[[ EXTRACTED RECORDS, beginning ]]

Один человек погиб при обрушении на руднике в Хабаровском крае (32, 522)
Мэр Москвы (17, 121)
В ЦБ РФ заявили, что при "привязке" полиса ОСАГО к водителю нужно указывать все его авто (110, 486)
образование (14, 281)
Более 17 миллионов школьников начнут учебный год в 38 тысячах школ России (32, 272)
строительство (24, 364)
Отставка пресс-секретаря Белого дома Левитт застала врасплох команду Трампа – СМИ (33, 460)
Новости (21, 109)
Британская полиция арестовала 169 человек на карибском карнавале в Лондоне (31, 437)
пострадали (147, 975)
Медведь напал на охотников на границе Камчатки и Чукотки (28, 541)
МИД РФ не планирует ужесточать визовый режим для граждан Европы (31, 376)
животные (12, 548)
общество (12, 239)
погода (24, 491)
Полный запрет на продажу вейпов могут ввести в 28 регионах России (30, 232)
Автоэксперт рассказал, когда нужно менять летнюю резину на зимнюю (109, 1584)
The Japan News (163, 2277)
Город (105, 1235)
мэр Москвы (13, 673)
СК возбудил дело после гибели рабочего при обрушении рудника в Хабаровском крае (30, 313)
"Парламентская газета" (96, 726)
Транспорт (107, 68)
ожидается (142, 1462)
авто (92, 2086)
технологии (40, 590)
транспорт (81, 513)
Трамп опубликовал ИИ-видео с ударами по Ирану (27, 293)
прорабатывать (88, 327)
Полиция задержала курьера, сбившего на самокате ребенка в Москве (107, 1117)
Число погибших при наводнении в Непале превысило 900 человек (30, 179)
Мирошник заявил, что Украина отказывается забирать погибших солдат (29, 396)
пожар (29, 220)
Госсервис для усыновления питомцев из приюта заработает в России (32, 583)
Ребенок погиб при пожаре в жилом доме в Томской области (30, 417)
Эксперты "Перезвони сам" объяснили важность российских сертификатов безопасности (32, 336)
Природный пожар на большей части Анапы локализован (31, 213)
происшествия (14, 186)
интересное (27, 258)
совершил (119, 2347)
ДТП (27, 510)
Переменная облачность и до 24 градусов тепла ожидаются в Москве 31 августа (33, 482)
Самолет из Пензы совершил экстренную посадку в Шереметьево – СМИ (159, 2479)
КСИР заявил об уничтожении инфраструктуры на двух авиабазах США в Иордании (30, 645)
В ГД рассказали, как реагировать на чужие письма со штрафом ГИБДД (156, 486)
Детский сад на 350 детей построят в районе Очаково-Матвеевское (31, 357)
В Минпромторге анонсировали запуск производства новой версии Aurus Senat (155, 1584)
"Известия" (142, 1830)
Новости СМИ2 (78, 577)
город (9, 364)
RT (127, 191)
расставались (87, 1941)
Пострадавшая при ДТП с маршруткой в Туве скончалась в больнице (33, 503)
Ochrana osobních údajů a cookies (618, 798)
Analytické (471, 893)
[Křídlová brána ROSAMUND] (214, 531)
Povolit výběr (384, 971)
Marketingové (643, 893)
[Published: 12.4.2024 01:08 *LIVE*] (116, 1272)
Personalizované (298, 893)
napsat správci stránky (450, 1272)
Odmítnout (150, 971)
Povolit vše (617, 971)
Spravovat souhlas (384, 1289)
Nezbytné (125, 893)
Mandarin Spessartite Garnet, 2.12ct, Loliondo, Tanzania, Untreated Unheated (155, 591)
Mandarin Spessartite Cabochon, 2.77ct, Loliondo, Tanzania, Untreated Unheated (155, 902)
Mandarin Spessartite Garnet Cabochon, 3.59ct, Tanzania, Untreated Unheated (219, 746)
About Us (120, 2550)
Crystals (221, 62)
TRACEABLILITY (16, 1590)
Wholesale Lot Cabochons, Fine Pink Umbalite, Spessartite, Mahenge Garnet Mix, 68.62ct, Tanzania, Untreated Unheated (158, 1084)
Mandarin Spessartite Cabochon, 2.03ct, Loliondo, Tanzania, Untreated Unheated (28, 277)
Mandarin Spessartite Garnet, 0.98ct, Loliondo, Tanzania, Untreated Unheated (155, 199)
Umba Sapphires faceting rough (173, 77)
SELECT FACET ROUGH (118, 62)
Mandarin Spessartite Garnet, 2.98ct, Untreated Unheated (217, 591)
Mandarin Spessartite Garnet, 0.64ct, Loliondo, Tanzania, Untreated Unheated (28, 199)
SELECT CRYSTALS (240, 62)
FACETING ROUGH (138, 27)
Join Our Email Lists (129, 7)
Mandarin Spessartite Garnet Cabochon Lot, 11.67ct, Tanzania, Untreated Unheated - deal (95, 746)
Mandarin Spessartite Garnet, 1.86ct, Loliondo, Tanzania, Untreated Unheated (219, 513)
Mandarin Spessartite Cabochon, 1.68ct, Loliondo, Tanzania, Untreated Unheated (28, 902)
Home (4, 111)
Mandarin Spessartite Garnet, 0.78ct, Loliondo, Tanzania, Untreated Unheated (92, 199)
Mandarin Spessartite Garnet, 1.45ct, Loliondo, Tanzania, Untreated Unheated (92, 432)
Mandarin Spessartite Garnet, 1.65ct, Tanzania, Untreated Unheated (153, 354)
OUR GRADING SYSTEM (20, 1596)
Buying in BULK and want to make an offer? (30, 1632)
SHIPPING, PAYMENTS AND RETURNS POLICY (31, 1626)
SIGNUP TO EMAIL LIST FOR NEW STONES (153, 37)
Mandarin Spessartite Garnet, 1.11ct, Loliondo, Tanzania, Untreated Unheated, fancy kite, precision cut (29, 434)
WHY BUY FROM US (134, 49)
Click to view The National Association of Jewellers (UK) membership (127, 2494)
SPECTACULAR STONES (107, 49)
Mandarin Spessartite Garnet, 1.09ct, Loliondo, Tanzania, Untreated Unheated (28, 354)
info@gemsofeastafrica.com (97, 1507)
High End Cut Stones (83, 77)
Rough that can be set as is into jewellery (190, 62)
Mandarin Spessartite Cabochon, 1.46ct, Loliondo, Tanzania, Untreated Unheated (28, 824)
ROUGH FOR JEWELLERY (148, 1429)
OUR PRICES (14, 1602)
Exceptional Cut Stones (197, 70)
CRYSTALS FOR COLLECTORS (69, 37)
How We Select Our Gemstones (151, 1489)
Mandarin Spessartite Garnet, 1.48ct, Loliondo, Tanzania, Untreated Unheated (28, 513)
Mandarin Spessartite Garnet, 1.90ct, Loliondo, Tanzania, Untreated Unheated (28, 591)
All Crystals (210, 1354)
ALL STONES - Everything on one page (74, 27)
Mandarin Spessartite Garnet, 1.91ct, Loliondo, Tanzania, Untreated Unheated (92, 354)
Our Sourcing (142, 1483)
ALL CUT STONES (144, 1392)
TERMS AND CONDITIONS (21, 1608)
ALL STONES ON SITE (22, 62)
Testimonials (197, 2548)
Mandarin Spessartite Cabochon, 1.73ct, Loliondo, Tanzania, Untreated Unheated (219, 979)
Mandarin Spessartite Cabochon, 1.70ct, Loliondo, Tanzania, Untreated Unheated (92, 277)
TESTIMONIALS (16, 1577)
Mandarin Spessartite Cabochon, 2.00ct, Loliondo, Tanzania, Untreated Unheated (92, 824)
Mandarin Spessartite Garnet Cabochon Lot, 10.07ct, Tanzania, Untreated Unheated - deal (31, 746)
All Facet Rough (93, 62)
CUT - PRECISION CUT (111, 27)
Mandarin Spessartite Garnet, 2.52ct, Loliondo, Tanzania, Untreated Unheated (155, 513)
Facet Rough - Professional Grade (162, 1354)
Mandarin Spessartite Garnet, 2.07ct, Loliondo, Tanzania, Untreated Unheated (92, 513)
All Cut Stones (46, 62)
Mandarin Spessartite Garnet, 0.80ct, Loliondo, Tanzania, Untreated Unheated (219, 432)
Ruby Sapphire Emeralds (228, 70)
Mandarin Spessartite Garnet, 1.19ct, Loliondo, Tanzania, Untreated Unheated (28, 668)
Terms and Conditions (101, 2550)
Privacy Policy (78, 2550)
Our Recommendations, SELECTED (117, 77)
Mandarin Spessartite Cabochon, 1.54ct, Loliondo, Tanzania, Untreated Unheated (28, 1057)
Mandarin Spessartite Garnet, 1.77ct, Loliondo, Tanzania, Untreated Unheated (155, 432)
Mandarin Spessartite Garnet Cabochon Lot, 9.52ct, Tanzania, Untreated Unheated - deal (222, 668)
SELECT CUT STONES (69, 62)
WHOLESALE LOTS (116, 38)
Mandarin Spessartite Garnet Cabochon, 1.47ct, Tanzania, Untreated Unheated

[[ EXTRACTED RECORDS, end ]]

--- PROBLEM ---
Exactly the lines above from the one with "Новости СМИ2 (78, 577)" to the one with "Unheated (155, 902)", both included, are to be quoted; leave the rest out.

--- TASK SOLUTION ---
Новости СМИ2 (78, 577)
город (9, 364)
RT (127, 191)
расставались (87, 1941)
Пострадавшая при ДТП с маршруткой в Туве скончалась в больнице (33, 503)
Ochrana osobních údajů a cookies (618, 798)
Analytické (471, 893)
[Křídlová brána ROSAMUND] (214, 531)
Povolit výběr (384, 971)
Marketingové (643, 893)
[Published: 12.4.2024 01:08 *LIVE*] (116, 1272)
Personalizované (298, 893)
napsat správci stránky (450, 1272)
Odmítnout (150, 971)
Povolit vše (617, 971)
Spravovat souhlas (384, 1289)
Nezbytné (125, 893)
Mandarin Spessartite Garnet, 2.12ct, Loliondo, Tanzania, Untreated Unheated (155, 591)
Mandarin Spessartite Cabochon, 2.77ct, Loliondo, Tanzania, Untreated Unheated (155, 902)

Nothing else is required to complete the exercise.